Gaelic football, camogie and the warrior sport of hurling are all being digitised, with every move and skill from the puck out to the hand pass being captured by the same kind of motion-capture technology Hollywood uses in films like The Hobbit.
Clubs and players all over the world will be able to take lessons from the best as part of a huge research programme to capture the games and teach the skills, and players will also be able to play against their sporting hero.
But it’s not just confined to the professionals, as Noel O’Connor of DCU explains.
The €2m, EU-funded project will also have a scaled-down version that players can use on themselves, and see their own performance.
The technology is the same as that used to replicate artefacts in museums so they can be seen in 3D, turned around and viewed from every angle by people accessing their website.
But this is the first time cutting edge mo-cap technology is being used to capture sport as a cultural heritage.
There are around 3,000 traditional sports and games in Europe alone, but many are in decline or being lost.
The GAA, DCU, and the Insight Centre for Data Analytics, are three of the eight partners from five countries working on the project, which covers Irish traditional sports and the five variations of the Basque handball game called Pelota.
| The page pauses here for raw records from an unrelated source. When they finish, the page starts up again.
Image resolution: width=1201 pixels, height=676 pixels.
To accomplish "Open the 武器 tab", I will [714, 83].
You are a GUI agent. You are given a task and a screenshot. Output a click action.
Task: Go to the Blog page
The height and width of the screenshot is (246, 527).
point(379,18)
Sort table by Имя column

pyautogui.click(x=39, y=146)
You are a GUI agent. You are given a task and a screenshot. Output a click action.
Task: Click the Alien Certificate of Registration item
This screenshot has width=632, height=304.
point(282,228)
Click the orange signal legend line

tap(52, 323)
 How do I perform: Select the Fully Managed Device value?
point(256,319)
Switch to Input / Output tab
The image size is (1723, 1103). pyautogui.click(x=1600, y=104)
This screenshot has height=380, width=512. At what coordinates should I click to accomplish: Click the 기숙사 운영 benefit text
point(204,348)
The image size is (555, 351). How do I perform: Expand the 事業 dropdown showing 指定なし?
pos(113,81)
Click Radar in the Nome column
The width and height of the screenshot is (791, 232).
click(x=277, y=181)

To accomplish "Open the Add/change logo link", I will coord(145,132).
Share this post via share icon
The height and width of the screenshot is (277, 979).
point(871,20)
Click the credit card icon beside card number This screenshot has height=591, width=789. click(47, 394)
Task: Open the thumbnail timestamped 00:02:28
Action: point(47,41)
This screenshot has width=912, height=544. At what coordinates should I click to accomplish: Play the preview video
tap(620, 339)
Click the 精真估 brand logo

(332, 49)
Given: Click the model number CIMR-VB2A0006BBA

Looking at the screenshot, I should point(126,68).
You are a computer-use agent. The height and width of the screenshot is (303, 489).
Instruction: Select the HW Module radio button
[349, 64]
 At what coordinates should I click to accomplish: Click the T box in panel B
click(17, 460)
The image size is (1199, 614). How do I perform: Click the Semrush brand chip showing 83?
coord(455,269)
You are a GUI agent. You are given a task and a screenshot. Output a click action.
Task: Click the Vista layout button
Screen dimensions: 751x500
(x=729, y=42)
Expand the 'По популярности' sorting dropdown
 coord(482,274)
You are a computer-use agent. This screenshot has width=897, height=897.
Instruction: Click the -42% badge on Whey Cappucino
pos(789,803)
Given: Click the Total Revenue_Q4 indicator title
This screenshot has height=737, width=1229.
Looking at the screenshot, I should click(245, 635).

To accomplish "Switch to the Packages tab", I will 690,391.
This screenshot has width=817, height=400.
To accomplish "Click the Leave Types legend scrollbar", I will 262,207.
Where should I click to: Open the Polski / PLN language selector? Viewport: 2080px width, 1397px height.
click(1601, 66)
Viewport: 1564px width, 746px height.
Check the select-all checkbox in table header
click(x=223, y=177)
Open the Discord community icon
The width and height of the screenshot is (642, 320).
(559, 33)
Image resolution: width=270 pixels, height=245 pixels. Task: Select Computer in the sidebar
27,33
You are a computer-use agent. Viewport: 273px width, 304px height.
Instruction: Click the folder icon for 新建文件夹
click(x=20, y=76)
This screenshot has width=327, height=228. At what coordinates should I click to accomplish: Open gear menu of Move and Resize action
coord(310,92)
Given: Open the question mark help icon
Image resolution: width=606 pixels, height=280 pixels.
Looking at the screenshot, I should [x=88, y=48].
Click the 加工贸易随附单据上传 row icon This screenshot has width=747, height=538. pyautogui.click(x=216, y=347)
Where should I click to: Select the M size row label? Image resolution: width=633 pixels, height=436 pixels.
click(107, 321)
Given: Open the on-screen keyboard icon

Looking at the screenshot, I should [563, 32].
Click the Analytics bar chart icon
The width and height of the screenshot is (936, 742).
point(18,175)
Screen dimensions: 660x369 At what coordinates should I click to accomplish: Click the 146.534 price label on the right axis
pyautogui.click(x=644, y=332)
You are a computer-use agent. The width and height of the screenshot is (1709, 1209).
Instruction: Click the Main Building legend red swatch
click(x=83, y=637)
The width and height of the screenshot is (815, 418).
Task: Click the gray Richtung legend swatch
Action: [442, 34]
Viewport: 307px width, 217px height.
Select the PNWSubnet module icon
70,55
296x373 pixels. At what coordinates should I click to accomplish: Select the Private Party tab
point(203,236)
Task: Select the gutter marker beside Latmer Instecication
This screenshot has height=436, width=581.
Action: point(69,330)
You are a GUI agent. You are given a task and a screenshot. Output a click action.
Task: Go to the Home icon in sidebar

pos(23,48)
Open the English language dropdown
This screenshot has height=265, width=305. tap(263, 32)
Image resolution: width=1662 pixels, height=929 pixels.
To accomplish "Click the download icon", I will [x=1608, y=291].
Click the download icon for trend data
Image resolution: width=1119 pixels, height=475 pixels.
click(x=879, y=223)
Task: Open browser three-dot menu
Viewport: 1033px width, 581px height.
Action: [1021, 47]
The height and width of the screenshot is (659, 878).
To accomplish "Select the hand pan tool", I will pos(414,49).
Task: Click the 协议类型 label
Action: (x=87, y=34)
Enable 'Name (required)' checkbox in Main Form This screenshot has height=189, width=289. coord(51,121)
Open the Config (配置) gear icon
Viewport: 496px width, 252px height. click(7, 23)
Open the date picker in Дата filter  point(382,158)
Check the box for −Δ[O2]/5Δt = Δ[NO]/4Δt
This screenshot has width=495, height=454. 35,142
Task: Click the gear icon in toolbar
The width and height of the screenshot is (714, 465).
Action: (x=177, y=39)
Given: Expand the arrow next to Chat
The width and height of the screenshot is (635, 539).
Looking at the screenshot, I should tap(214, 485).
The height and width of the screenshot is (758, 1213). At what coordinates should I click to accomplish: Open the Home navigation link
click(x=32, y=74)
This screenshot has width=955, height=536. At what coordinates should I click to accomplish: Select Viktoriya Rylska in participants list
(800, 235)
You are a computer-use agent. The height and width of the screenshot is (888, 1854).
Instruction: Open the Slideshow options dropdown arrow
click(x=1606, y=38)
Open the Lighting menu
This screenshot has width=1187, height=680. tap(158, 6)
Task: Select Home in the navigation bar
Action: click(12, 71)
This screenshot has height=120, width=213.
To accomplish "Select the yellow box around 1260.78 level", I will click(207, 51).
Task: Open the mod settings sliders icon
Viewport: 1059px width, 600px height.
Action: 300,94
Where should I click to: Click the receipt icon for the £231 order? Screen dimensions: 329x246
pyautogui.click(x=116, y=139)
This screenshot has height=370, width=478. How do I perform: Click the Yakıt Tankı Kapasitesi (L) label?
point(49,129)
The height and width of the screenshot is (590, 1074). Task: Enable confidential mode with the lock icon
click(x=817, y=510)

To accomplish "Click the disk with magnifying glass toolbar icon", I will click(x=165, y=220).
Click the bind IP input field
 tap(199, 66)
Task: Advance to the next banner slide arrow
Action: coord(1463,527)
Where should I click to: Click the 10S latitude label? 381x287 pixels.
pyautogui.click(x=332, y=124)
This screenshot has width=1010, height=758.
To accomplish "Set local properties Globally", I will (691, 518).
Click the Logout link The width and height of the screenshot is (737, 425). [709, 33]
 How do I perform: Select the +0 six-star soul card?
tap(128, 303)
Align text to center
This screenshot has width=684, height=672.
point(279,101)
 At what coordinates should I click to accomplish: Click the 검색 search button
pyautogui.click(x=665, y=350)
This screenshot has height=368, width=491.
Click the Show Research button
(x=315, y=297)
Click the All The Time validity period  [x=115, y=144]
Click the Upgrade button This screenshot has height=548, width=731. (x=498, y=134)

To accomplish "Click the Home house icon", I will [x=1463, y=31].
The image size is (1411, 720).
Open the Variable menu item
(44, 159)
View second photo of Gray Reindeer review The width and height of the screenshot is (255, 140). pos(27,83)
They are half-way through the three-year RePlay project and this week marks an important phase with four of the best players spending time in Oxford’s Audiomotion studies, with their every move captured by technologies from Vicom.
The four are Limerick hurler Gavin O’Mahony; Monaghan ladies footballer Caoimhe Mohan; Limerick camogie player Caoimhe Costelloe; and Michael Newman from Meath footballers.
They are wearing skin-tight clothing with infra-red reflectors and every movement is caught by about 20 infra-red cameras.
After this, they plan to map the moves of the past greats of the sport using video from the archives.
Basque and Gaelic sports are two of the few traditional sports that act as social and community pillars, and the strength of their traditions and their resistance to decline should help other sports survive, said Maria Teresa Linaza, from Vicomtech-IK4 in Spain, who are partners in the project.